Tco nhs ester

MagnaBind Amine Derivatized Beads (amine concentration = 12 µmol/mL) from Thermo Scientific, Rockford IL (USA) were also used to assess the binding of the PL effector after functionalization with the TCO-NHS ester (Click Chemistry Tools). For this procedure, 103 µL of magnetic beads (mBeads) were taken from the stock and washed three times with 1 mL of carbonate buffer at pH 8.5 before adding 65.4 µL of TCO previously dissolved in DMF at a concentration of 25.4 mg/mL. The mBeads were left to stir for 30 min protected from light to preserve the transconfiguration of the TCO for the reaction with Tz [19 (link)]. After half an hour, the mBeads were washed three times with carbonate and dissolved in 1.2 mL of carbonate, and 200 µL of 211At-HTzPL and 211At-MeTzPL were added to two reaction vials, each containing 200 µL of TCO-mBeads, corresponding to 10 times excess TCO over Tz, to evaluate the binding. A sample of 50 µL was taken out of the vial and measured on the γ-counter, and later it was washed with PBS and measured again to determine the binding. Unspecific binding to the TCO-mBeads was evaluated by measuring the activity left on the mBeads after reacting with polymer not bearing Tz groups.
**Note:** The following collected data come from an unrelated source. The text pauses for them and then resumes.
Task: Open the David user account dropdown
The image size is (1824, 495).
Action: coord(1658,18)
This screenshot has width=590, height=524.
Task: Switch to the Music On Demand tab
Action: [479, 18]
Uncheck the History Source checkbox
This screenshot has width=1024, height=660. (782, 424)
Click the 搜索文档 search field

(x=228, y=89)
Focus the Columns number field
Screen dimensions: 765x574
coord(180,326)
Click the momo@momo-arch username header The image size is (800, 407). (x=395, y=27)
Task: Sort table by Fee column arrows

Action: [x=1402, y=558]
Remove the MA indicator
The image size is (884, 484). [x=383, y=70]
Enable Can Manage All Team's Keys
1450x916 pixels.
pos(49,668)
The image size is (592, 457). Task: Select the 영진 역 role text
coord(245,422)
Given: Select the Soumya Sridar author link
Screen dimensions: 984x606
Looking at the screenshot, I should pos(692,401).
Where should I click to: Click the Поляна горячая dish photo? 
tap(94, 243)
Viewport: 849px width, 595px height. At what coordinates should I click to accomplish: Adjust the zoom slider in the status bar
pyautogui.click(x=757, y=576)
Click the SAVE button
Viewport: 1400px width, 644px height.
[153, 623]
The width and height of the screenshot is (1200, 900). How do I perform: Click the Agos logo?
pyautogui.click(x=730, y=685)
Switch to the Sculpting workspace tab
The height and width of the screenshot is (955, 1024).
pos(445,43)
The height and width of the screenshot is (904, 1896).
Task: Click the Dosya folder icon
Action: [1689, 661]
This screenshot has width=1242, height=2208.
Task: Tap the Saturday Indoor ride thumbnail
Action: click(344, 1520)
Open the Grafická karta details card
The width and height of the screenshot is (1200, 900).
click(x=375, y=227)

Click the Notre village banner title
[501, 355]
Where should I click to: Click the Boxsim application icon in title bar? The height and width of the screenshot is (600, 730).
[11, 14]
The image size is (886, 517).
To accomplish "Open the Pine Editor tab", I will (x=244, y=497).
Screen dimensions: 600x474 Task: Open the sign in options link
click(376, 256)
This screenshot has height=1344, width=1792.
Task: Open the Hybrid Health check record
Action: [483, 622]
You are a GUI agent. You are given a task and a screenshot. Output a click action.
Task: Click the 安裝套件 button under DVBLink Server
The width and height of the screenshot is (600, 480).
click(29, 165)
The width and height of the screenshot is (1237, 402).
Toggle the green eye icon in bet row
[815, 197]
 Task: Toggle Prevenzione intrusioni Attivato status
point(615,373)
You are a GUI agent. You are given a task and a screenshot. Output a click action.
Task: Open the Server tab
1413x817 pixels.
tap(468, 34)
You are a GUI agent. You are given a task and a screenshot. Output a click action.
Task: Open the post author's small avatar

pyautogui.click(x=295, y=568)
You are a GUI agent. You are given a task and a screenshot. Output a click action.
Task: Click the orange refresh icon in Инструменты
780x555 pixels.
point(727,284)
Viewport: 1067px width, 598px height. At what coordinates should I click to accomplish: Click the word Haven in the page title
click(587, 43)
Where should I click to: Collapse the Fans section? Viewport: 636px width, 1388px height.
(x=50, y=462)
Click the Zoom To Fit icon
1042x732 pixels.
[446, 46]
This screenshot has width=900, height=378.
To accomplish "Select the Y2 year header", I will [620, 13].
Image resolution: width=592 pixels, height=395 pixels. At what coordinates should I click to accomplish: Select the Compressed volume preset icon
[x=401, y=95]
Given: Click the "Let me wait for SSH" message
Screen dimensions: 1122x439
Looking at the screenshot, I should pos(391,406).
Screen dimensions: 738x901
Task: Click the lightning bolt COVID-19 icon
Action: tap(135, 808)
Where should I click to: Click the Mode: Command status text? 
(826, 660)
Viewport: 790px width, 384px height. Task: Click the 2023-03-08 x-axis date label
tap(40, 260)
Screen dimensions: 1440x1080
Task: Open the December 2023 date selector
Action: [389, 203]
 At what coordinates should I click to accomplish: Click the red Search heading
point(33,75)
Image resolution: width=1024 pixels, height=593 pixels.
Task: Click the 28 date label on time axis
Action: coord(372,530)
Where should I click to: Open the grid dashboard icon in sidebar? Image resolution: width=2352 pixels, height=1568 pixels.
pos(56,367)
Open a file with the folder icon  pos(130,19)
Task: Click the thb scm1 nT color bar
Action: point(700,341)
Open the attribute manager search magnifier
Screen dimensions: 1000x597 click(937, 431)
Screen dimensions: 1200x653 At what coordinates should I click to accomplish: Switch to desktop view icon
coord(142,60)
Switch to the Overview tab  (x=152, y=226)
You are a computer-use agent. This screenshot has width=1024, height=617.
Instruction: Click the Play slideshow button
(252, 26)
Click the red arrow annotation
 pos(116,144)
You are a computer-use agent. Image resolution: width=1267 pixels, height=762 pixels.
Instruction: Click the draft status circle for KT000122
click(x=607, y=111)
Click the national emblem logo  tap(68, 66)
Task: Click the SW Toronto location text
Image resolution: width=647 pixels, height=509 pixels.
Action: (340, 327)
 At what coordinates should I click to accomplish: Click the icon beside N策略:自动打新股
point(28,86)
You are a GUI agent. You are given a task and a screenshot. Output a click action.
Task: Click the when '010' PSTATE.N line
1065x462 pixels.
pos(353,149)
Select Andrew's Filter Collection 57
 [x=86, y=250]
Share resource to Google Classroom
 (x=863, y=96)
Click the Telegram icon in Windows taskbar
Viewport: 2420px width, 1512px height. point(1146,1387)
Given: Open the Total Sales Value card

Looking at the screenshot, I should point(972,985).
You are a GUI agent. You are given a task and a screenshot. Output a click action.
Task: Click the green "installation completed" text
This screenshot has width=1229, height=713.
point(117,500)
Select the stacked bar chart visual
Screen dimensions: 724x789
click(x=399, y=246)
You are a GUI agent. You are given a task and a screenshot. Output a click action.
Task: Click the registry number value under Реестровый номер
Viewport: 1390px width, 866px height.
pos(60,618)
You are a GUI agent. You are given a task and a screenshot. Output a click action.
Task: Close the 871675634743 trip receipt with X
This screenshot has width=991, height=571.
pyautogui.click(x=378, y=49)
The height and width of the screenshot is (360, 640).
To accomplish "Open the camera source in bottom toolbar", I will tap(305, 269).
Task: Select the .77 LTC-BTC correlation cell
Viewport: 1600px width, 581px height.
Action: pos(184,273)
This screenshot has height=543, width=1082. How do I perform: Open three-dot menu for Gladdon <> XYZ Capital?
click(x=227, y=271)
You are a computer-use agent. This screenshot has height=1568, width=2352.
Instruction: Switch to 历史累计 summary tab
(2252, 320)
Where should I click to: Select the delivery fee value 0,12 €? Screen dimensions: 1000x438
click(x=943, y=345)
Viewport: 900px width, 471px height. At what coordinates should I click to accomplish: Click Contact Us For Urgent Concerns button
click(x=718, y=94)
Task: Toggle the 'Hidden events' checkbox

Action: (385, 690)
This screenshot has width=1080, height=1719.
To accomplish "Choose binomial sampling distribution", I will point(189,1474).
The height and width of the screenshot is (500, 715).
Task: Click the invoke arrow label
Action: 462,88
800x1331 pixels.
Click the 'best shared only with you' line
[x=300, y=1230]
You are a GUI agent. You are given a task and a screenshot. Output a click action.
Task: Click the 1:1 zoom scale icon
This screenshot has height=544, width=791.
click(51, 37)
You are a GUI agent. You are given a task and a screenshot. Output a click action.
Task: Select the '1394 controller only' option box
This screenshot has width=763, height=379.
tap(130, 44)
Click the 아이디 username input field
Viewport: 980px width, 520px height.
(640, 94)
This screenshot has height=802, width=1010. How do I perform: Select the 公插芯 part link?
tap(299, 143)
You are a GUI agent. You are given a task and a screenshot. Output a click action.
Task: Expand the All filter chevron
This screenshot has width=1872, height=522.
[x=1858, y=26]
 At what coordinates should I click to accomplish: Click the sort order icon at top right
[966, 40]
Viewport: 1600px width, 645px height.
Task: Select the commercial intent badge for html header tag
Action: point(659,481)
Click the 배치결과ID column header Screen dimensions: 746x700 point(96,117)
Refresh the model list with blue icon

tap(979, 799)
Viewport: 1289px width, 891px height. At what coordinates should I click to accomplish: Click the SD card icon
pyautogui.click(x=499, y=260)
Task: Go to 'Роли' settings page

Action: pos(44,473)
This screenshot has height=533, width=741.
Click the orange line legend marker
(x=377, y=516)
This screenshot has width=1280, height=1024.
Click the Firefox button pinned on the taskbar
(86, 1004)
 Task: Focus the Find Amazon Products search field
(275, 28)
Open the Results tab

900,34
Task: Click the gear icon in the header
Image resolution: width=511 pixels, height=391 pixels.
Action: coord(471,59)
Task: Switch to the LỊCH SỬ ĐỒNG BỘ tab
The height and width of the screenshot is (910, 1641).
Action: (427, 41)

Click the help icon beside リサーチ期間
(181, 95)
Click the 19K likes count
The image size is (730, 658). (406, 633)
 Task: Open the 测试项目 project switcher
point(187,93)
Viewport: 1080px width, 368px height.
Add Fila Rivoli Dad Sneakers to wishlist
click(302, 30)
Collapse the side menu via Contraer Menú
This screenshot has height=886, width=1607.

For the proof of concept of pretargeting in vivo a model described by Yazdani et al. was applied [20 (link)], based on TCO-modified alendronate for bone targeting. For preparation of TCO–alendronate, briefly, 20 mg sodium alendronate trihydrate (Sigma Aldrich) was dissolved in 400 µL 0.1N sodium-bicarbonate solution pH 8.5. Then 0.6 mL TCO–NHS ester (Click chemistry tools, Scottsdale, AZ, USA), 20 mg/mL in DMSO, were slowly added to the solution and stirred overnight in the dark, followed by freeze drying. As a control the same preparation was prepared, replacing TCO–NHS solution by the same volume of DMSO. For injection in mice the residue was dissolved in water and adjusted to pH 7 (30 mM).